Mais si l’ICANN casse son bilatéralisme avec le DoC pour s’ouvrir à l’Europe elle ne devrai aussi le faire avec d’autre puissances. L’entrée de l’UE entrainerait inéluctablement la Chine dans la brèche mais peut être aussi l’Inde, le Japon, le Brésil, la Russie… En ce sens Viviane Reding, commissaire européenne chargée de la société de l’information et des médias, avait directement proposé la création d’un G12 de la gouvernance d’internet.
Afin de mettre un pied dans le pré carré de l’ICANN une stratégie que l’Europe pourrait adopter serait d'exploiter le plus possible le rôle qu'elle occuper au sein du GAC (Governmental Advisory Committee). Il s’agit du comité consultatif qui prodigue des conseils et formule des recommandations sur les activités de l’ICANN et qui a gagné en puissance avec les réformes du 30 Septembre dernier. Il faut donc s’en servir comme d’un levier stratégique en profitant du fait qu’il s’agit d’une entité bien moins hermétique que peut l’être l’ICANN. Il serait aussi judicieux d’adopter un discours politique et diplomatique affirmant une volonté de devenir cosignataire d’un AoC avec l’ICANN.
Pour Loïc Damilaville, la thèse soulevée dans la partie 1 de cet article, considérant cette ouverture en trompe-l'oeil de l’ICANN comme une stratégie pour mieux garder le contrôle des adresses IP, apparait comme une évidence. Il considère d’ailleurs que la gestion des IP est l’un des enjeux centraux en matière de gouvernance du réseau des réseaux. C'est en 2011 que l'ICANN devra obtenir du DoC le renouvellement de son mandat de gestion de la fonction IANA, qui couvre aussi bien les noms de domaine (Top-level domains) que les adresses IP".

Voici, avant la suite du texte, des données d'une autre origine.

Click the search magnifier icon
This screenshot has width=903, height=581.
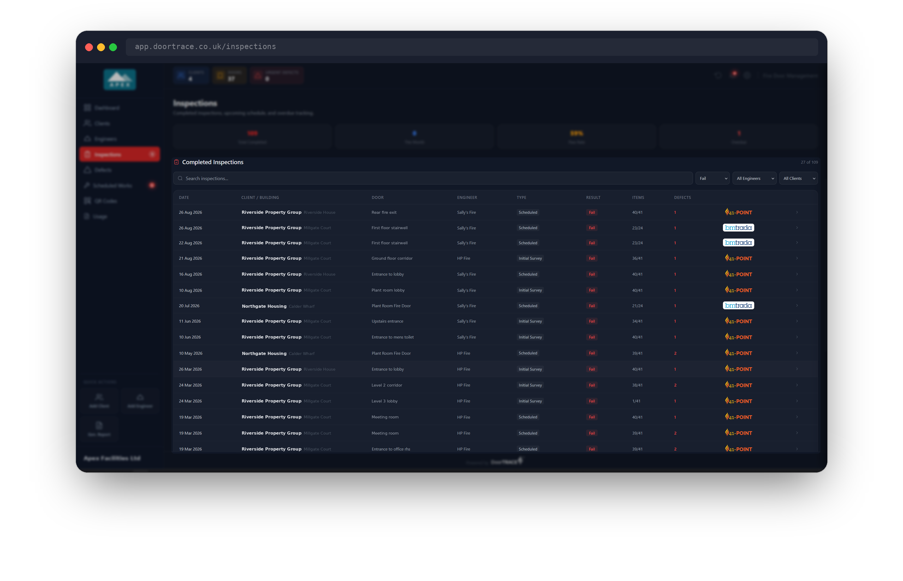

Afin de se prémunir, les Etats-Unis pourraient parfaitement faire sortir l’IANA du giron de l’ICANN et en faire une entité d’état rattaché à un ministère. Ceci leur assurerait un contrôle total et pérenne de l’attribution des adresses IP. De plus cela relativiserait beaucoup le portée de l'AoC, qui étrangement n'évoque pas les adresses IP.
La problématique est d’autant plus critique qu’en 2011, les spécialistes et l’OCDE s’accordent à dire que le protocole IPV4 sera saturé au point de ne plus pouvoir attribuer d’adresses. Bien évidemment le protocole IPV6 est censé être mis en place depuis des années afin de pallier à ce manque. Malheureusement les fournisseurs d’accès à internet et les directions des systèmes d’information des entreprises ont pris énormément de retard sur le déploiement de la technologie IPV6. Mais certaines sociétés ou organismes possèdent, depuis longtemps, d’immenses plages d’adresses IP qu’ils n’utilisent pas. Lorsque cette pénurie, imminente, surgira il faudra avoir le plus possible de contrôle sur une situation qui peut virer à l’inflation avec une spéculation et une monétisation non contrôlée des adresses IP.
Je tenais à remercier Loïc Damilaville pour l’aide précieuse qu’il a apporté à la rédaction de cet article.